Would these rules make it less fun to serve on SCOTUS? Absolutely; who doesn’t like flying private? And I suppose one could argue that they would make service on the Court less appealing. But even if all these strictures were imposed, plus all the “fixes” advocated by Fix the Court, there would still be no shortage of brilliant lawyers willing to serve on the Court. And if junkets play a significant role in drawing someone to One First Street, that’s probably not someone we’d want on the bench.
Judge Matthew Kacsmaryk
Last week, the Washington Post published an article reporting that back when he worked for the conservative First Liberty Institute, Matthew Kacsmaryk—now in the headlines for his abortion-pill ruling—pulled his name off a draft law-review article discussing controversial issues like transgender rights and abortion. He acted prior to the article’s publication, so he didn’t list the article on his Senate Judiciary Committee questionnaire, which required him to list all “books, articles, reports, letters to the editor, editorial pieces, or other published material you have written or edited.” Per the Post, “the circumstances surrounding the article’s authorship raise questions about whether a judicial nominee was seeking to duck scrutiny from a process designed to ensure that judges are prepared to interpret the law without personal bias.”

# Information provided:
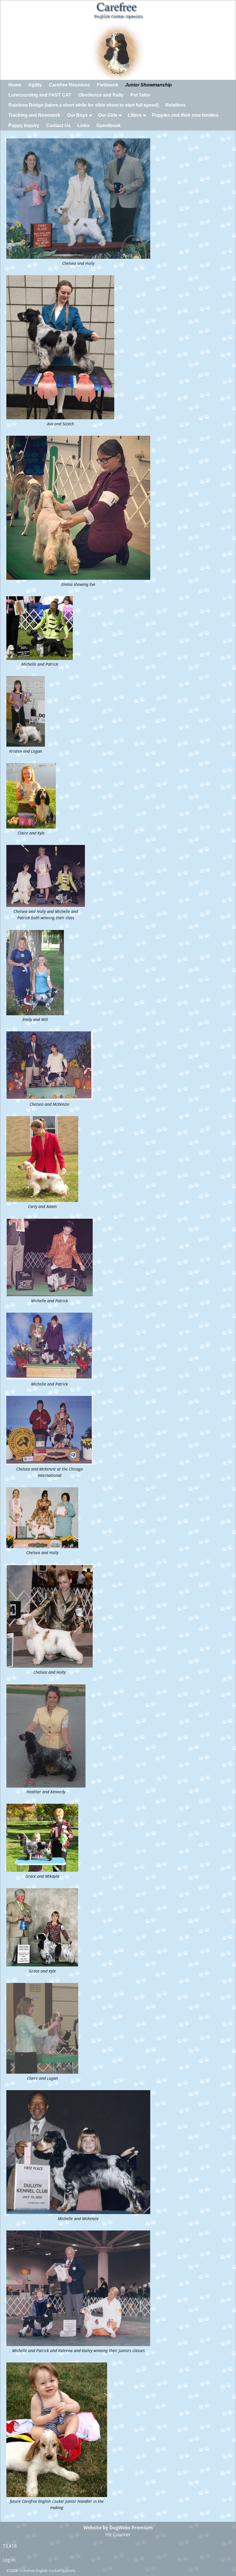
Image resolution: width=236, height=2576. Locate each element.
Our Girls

# Task to carry out:
Set down word for word the section of the judicial ethics passage above from "Would these rules" up to and including "on the bench.".

# Answer for the task:
Would these rules make it less fun to serve on SCOTUS? Absolutely; who doesn’t like flying private? And I suppose one could argue that they would make service on the Court less appealing. But even if all these strictures were imposed, plus all the “fixes” advocated by Fix the Court, there would still be no shortage of brilliant lawyers willing to serve on the Court. And if junkets play a significant role in drawing someone to One First Street, that’s probably not someone we’d want on the bench.